Synthesis and nuclear magnetic resonance studies of halogeno and hydrido tris(pyrazol-1-yl)borato ruthenium(II) complexes
Abstract
The reaction of polymeric [{RuCl2(cod)}n](cod = cycloocta-1,5-diene) with potassium tris(pyrazol-1-yl)borate, KHB(pz)3, in refluxing tetrahydrofuran leads to [Ru{HB(pz)3}Cl(cod)]1, and the pyrazole-containing [RuCl2(Hpz)2(cod)]2 which arises from thermolysis of pyrazolylborate. Reaction of [RuCl2(tht)4](tht = tetrahydrothiophene) with the same salt at room temperature affords a mixture of [Ru{HB(pz)3}Cl(tht)2]3 and [Ru{HB(pz)3}2(tht)2]4, which have been efficiently isolated. The product ratio of this process greatly depends on the reaction conditions.

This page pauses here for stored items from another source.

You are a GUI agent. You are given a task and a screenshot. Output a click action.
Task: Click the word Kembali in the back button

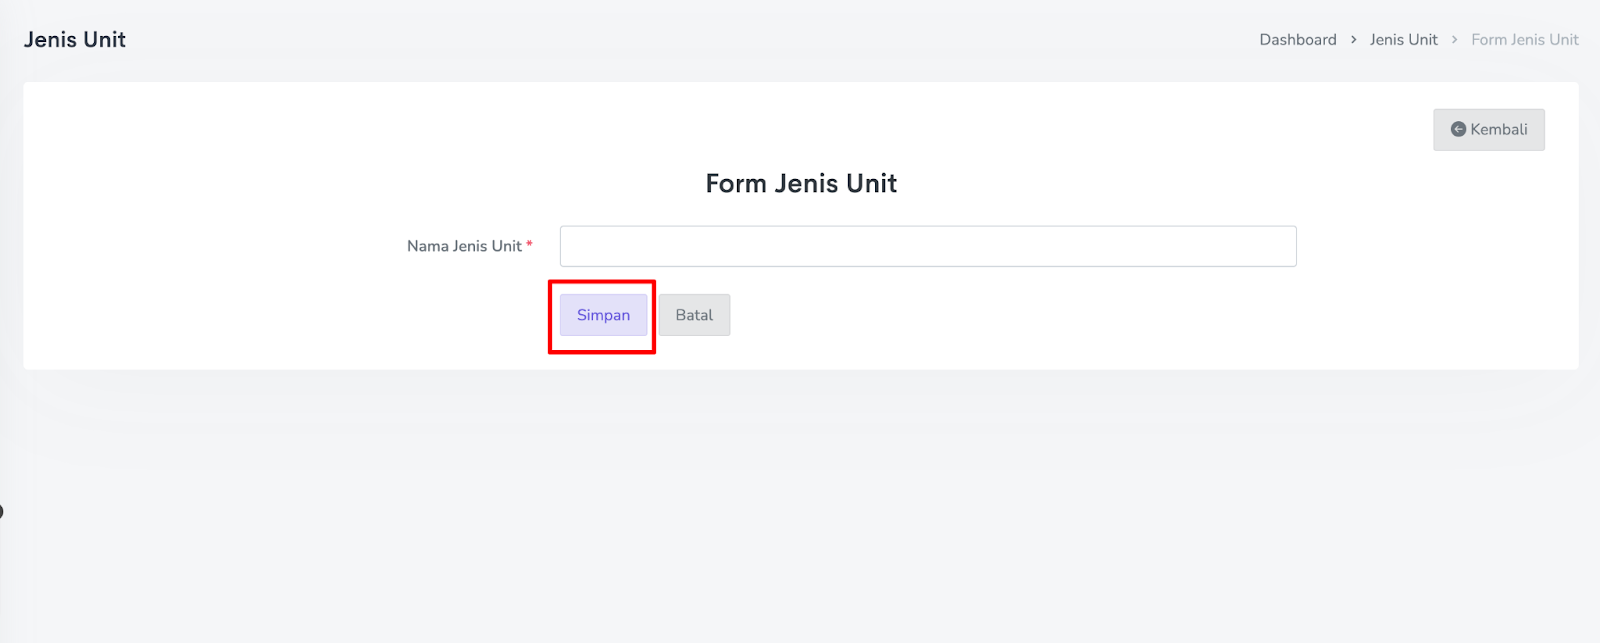coord(1498,130)
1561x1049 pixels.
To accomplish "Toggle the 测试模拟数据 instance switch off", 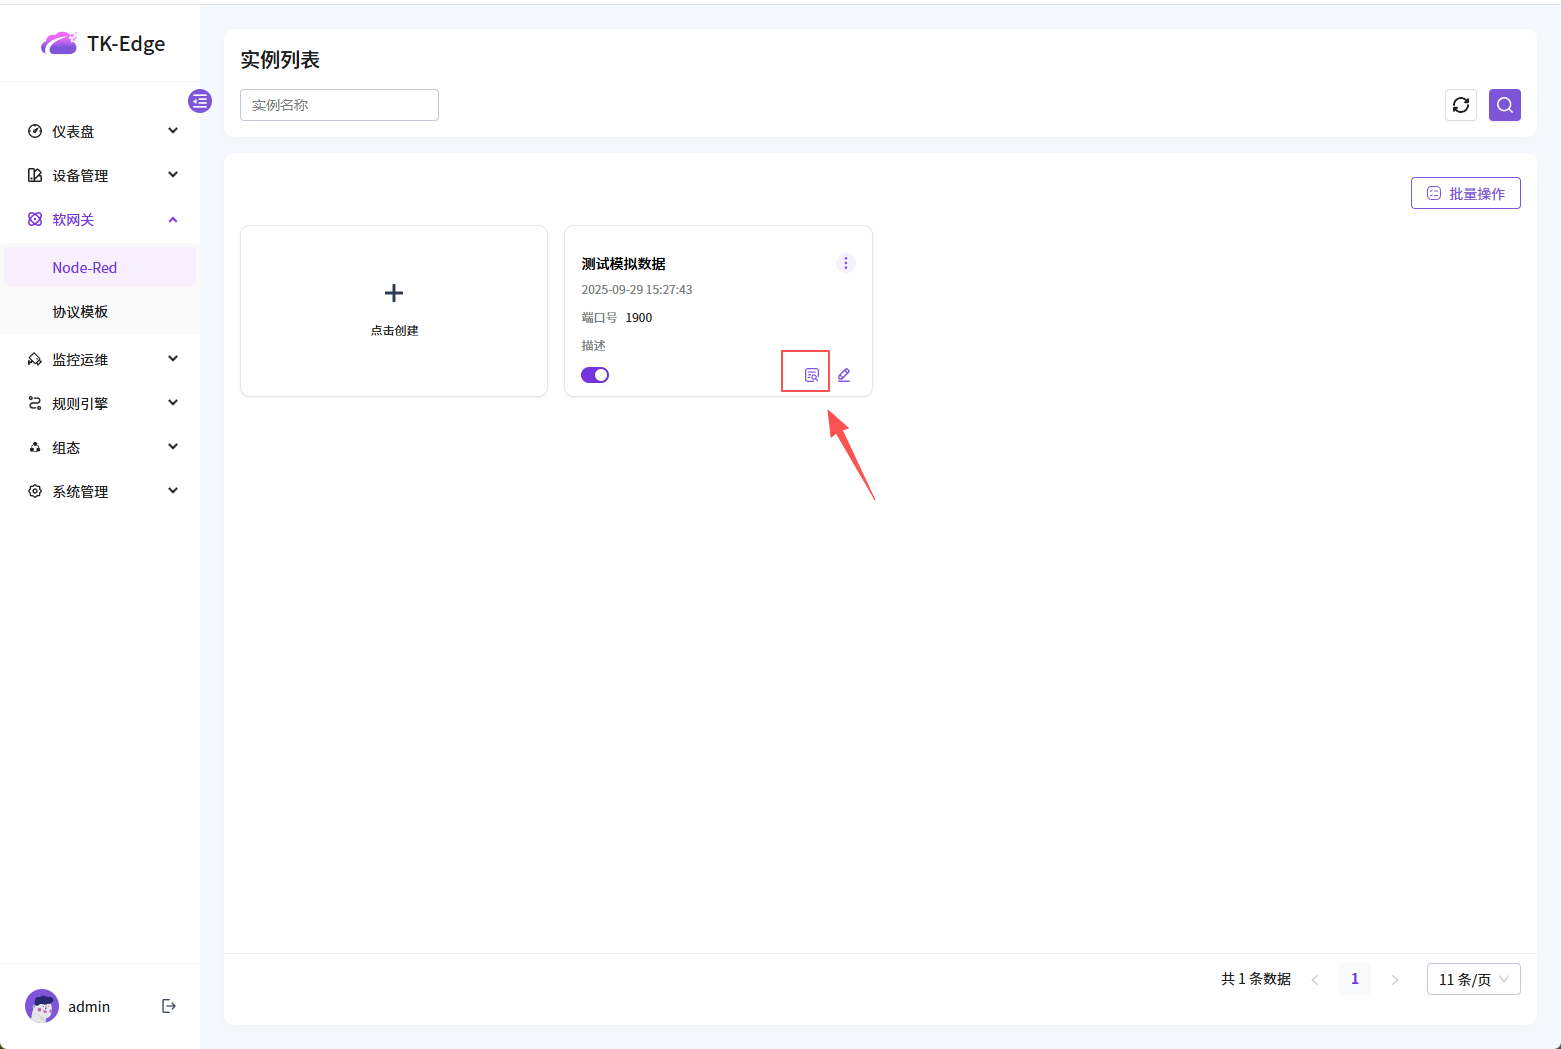I will click(x=595, y=375).
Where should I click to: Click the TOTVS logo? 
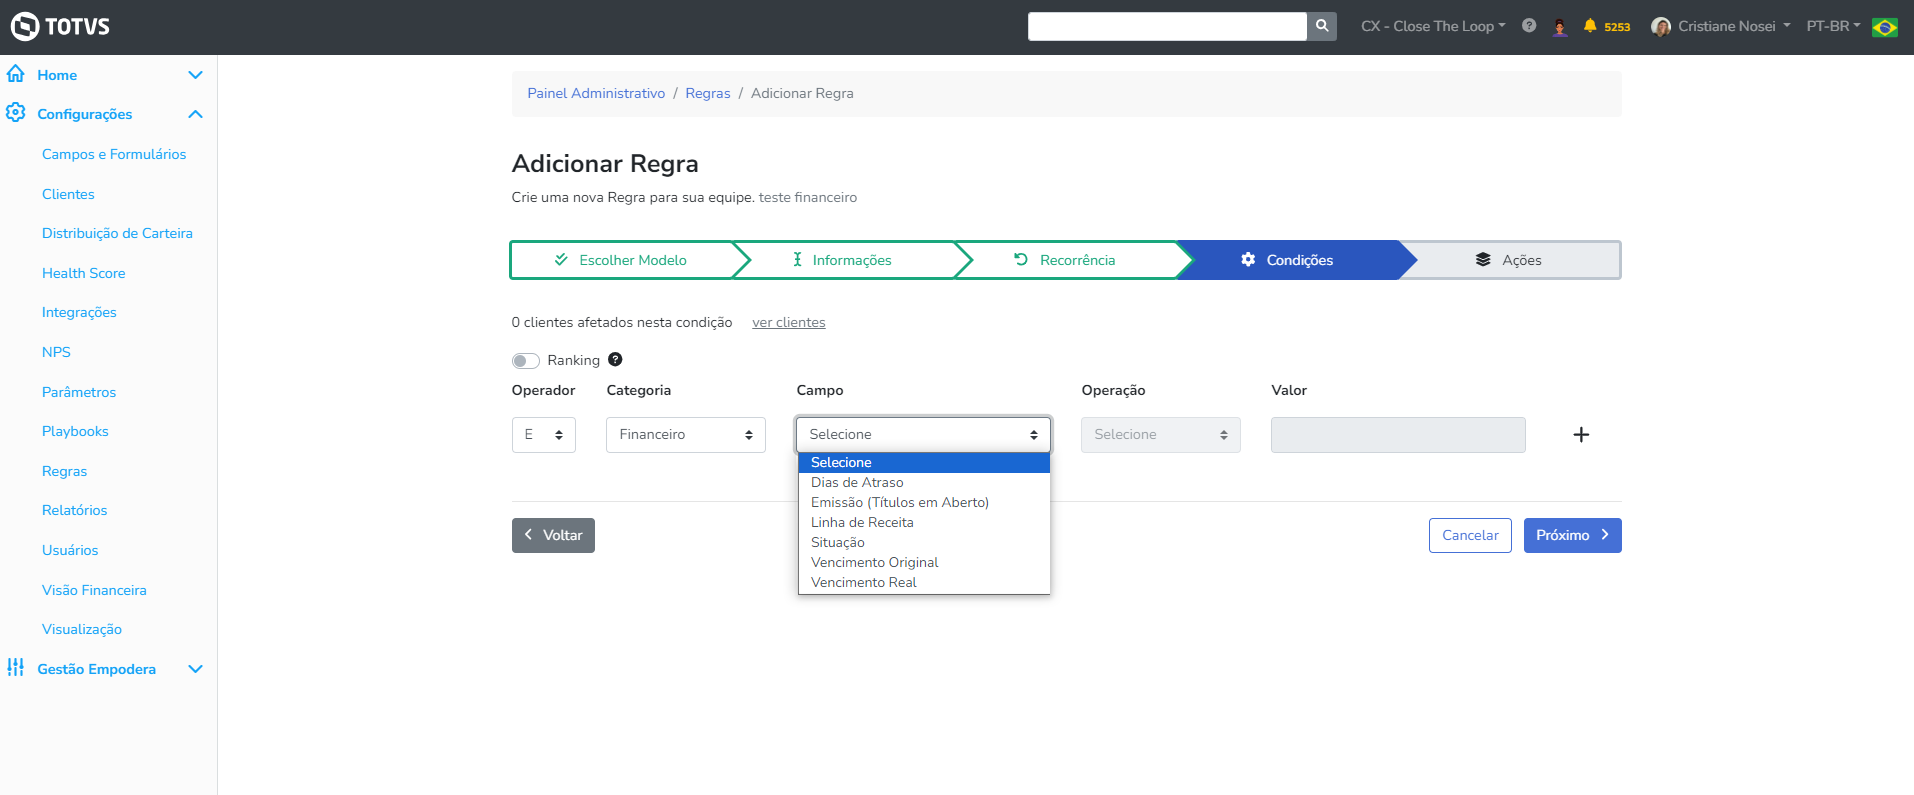pos(60,26)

The compound [Ru{HB(pz)3}2]5 forms by transformation of 4 in chloroform solution, a reaction which is slow but complete in one week. The compound [RuClH(bpzm)(cod)][bpzm = bis(pyrazol-1-yl)methane] reacts with KHB(pz)3 to give [Ru{HB(pz)3}H(cod)] as the only ruthenium product. Nuclear Overhauser enhancement (NOE) measurements have been used as a valuable method for the assignment of the H3 and H5 resonances of the pyrazolyl groups. Heteronuclear 1H–13C correlation (COSY) experiments have been recorded to determine the assignment of the C3 and C5 carbons of the pz groups.